In spite of the large volume of data available from the National Inpatient Sample database, there were certain limitations of the study based upon its data source. The database was created from coding and insurance data, which is subject to multiple issues.35–37 Poor coding practices, such as incorrect ICD-9 codes or improper categorization of the primary diagnosis code, certainly would affect our findings. Additionally, greater awareness and therefore resultant increase in coding for given diagnoses is an important confounder. Moreover, case level data on income, medications received, and lab values are missing. This limits our ability to properly assess the accuracy of coding or stratifying by model of end-stage liver disease-Na scoring, which in one study showed better predictive value for mortality than Elixhauser.38 Also, conversion of charges to cost does not allow for absolute accuracy, as not all hospitals had specific conversion multipliers. Moreover, we are not able to categorize those patients readmitted within 30 days, which could potentially be a valuable data point in regards to cost effective care.

Conclusions

It is encouraging to observe that transplant and teaching center clinical practice is associated with reduced mortality, and hopefully improved management strategies can be expanded to other facilities that lack such resources. However, the fact that such care is associated with higher costs continues to present an issue moving forward with healthcare cost ballooning. The question that will need to be addressed in further studies, though, should not be limited to merely mortality rates, but whether such improved standards of care and expanded resources are able to reduce readmission rates. A reduction in readmissions would likely allow for more comprehensive care and expensive interventions to actually be cost effective.

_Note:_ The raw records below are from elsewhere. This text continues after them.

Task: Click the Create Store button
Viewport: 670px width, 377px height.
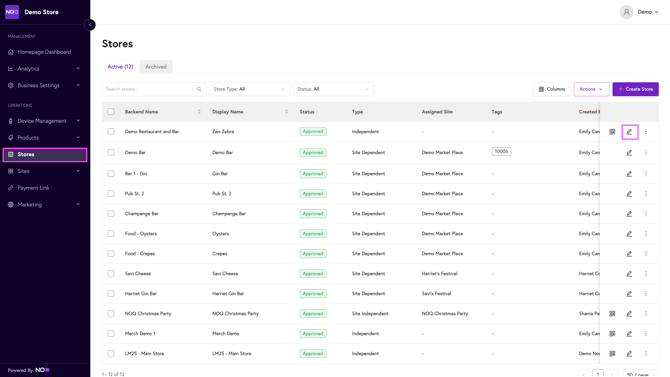Action: [x=635, y=89]

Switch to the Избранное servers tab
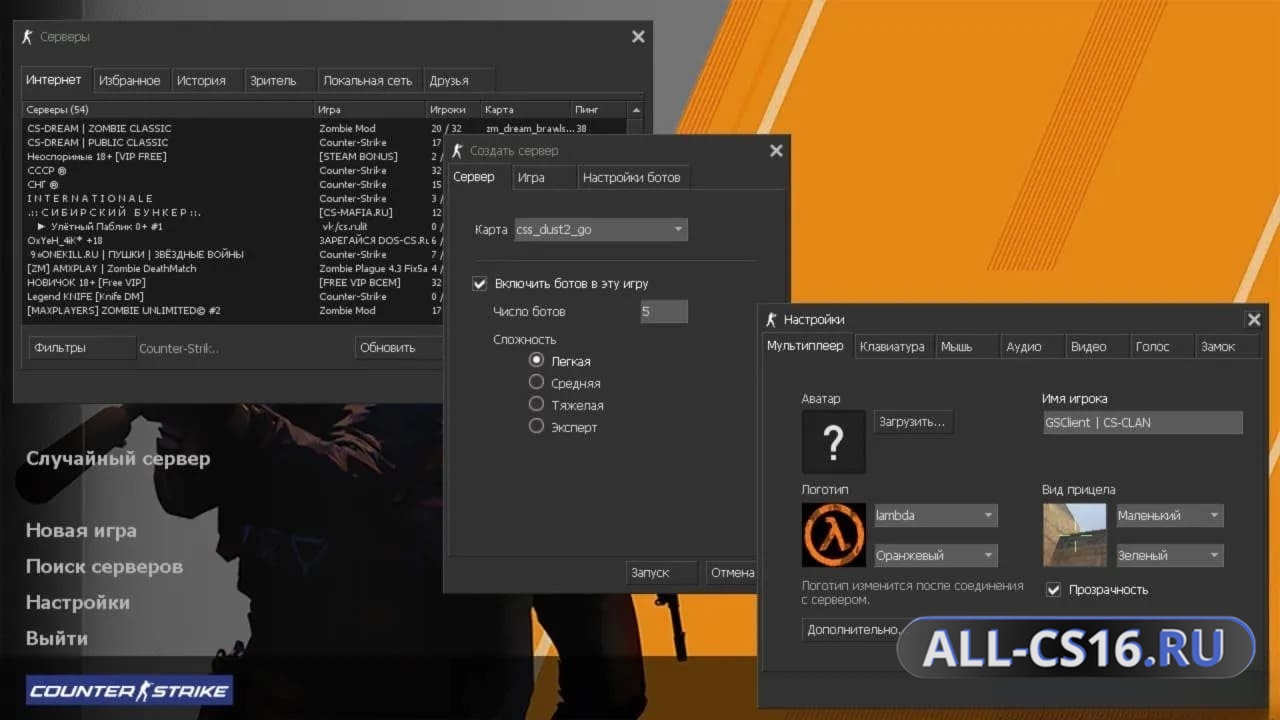click(x=130, y=80)
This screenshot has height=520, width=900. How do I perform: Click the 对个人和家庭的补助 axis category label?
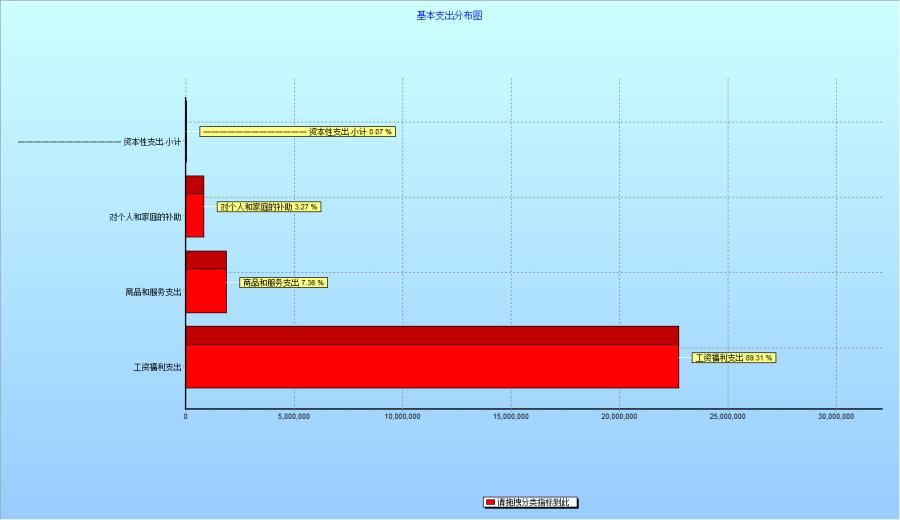pyautogui.click(x=145, y=217)
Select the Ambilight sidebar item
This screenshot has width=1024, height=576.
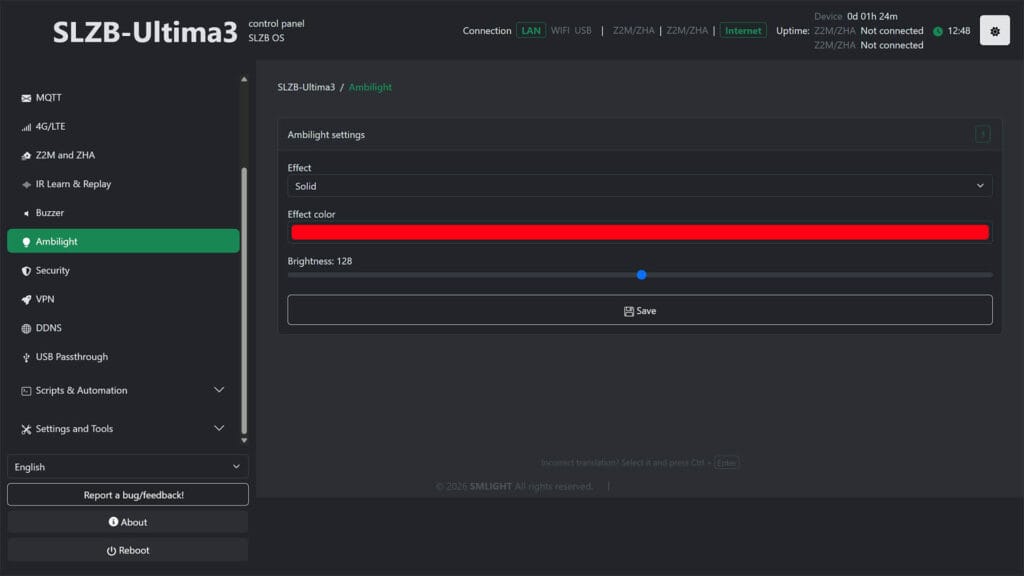coord(123,241)
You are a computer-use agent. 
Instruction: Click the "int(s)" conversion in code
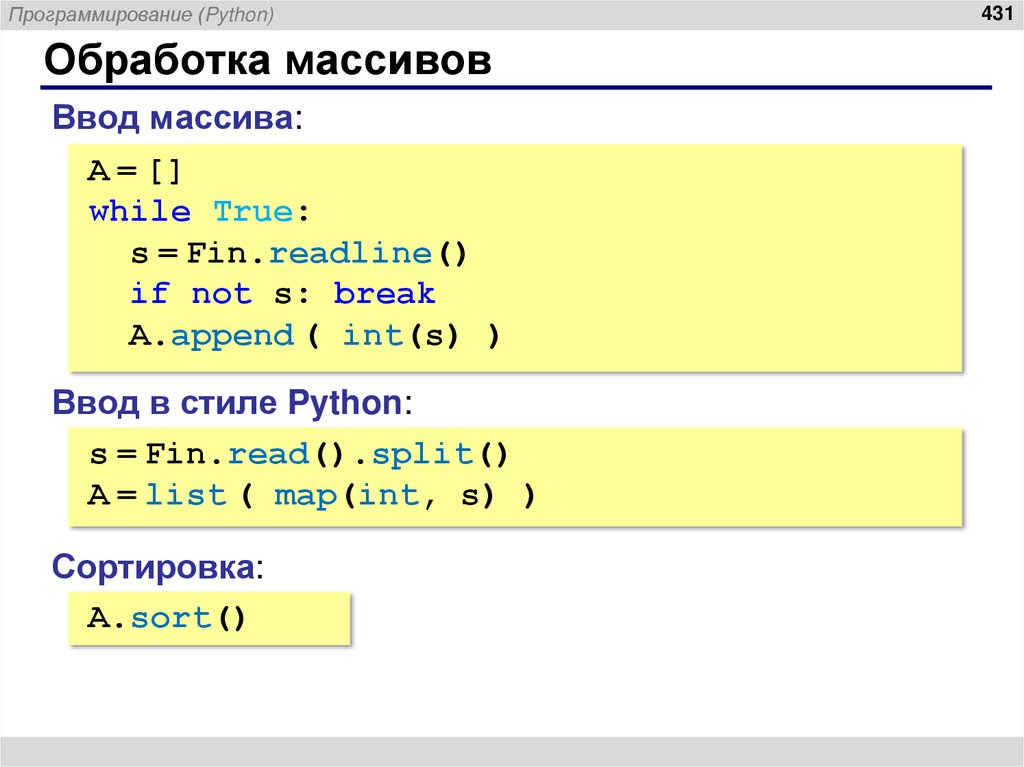(x=393, y=335)
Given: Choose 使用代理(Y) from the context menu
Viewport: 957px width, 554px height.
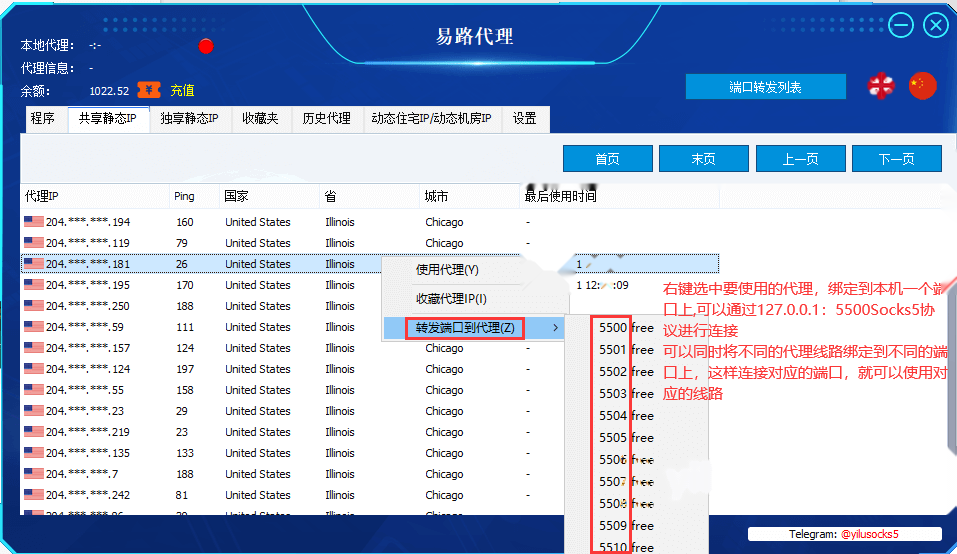Looking at the screenshot, I should coord(447,270).
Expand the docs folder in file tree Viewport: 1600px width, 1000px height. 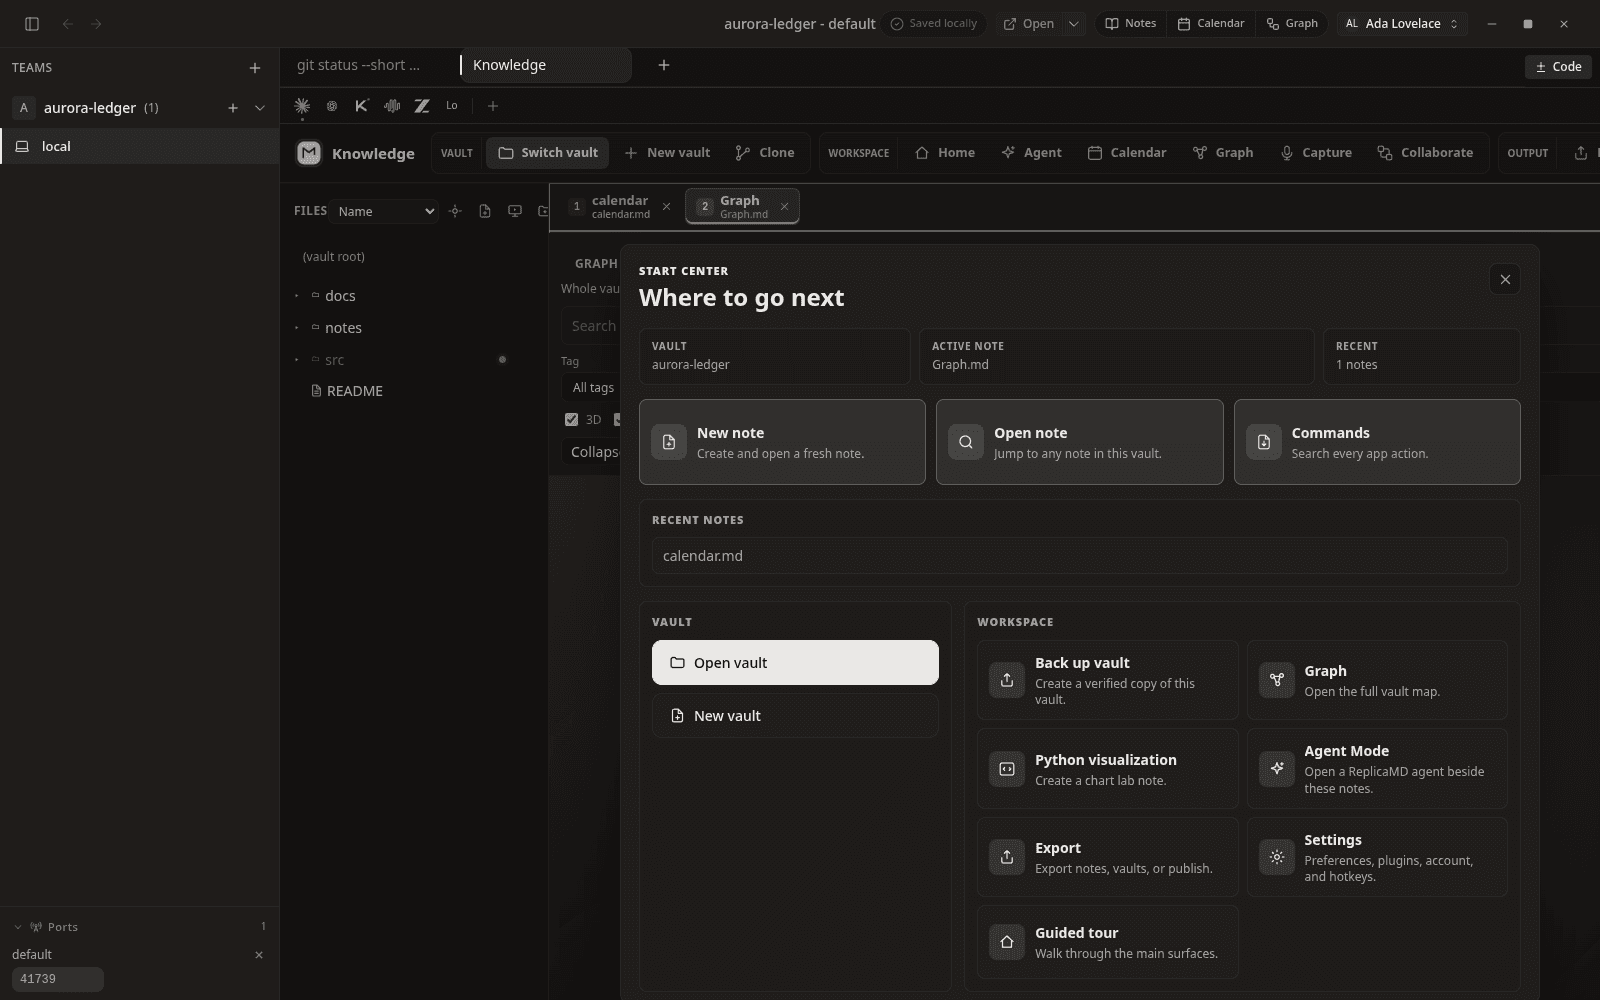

Greater emphasis, though, will also need to be placed on mortality reduction among economically disadvantaged groups and minorities. Some of these changes may involve changing clinical practice patterns via standardization and training, even among hospitals with less resources or a lower degree of specialization. On a much wider scale, higher governmental spending may be required in order to ensure a larger share of the population has access to health insurance, thereby allowing for increased eligibility for transplantation and access to donor livers across socioeconomic backgrounds.

Abbreviations

CI: 

confidence interval

Declarations

Acknowledgement

Rutgers New Jersey Medical School provided financial support for Nationwide Inpatient Sample database access.

Conflict of interest

The authors have no conflict of interests related to this publication.

Authors’ contributions

Conception of study objectives and design (DB, PP, SA, EO, NP), collection of data (DB), analysis of data (DB), drafting of the article (DB, PP, TN, NP), revising the article for important intellectual content (DB, PP, NP).